A positive jobs report for November “all but guarantees” the Federal Reserve will raise U.S. interest rates later this month, experts say.
Total non-farm payroll employment increased by 211,000 in November, and the unemployment rate was unchanged at 5%, the Labor Department said Friday. While the number of unemployed persons, at 7.9 million, was essentially unchanged from a month earlier, the unemployment rate and the number of unemployed persons over the past 12 months were down by 0.8 percentage point and 1.1 million, respectively.
“The message from November’s jobs is clear: The U.S. labor market is unambiguously strengthening,” Neil Dutta, head of U.S. economics at Renaissance Macro Research, told MarketWatch.
Wage growth eased a bit last month, with average hourly earnings for all employees on private non-farm payrolls rising by 4 cents to $25.25, following a 9-cent gain in October.

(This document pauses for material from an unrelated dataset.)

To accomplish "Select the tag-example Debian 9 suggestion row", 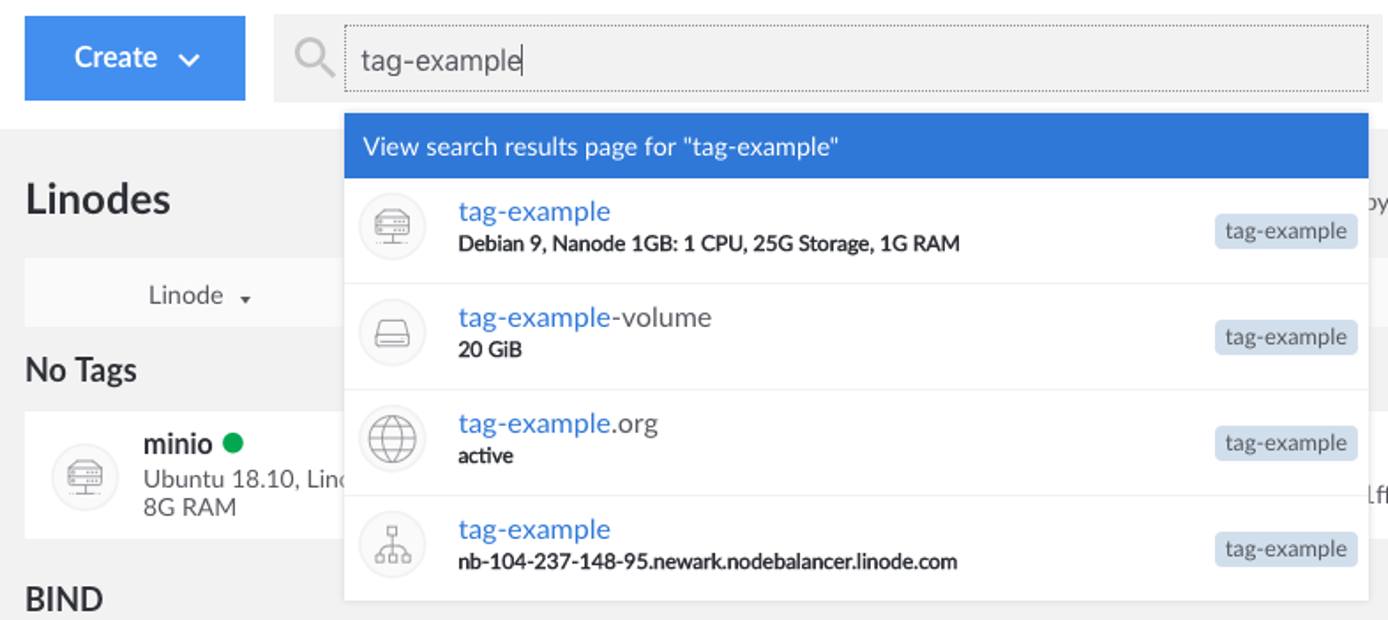I will (x=700, y=226).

“Still, economists expect the creation of millions of new jobs and a falling unemployment rate to put more upward pressure on wages in the near future,” MarketWatch said. “Wage growth has been limited to about 2% a year since 2010, well below the 3% to 3.5% gains that are common at the height of a recovery.”
Friday’s strong jobs report “all but guarantees” the Fed later this month will raise its benchmark short-term interest rate above zero for the first time since 2008, according to MarketWatch.
“The jobs report was music to the ears of the Federal Reserve,” Joseph Lake, global economist at the Economic Intelligence Unit, told the publication.
The central bank’s policy-setting committee will meet on Dec. 15-16. Fed Chair Janet Yellen told Congress in testimony on Thursday that the central bank was looking for “a solid trend in job creation.”
Over the past three months, the U.S. has generated a healthy average of 218,000 jobs. The government said 298,000 new jobs were created in October instead of 271,000. September’s gain was raised to 145,000 from 137,000.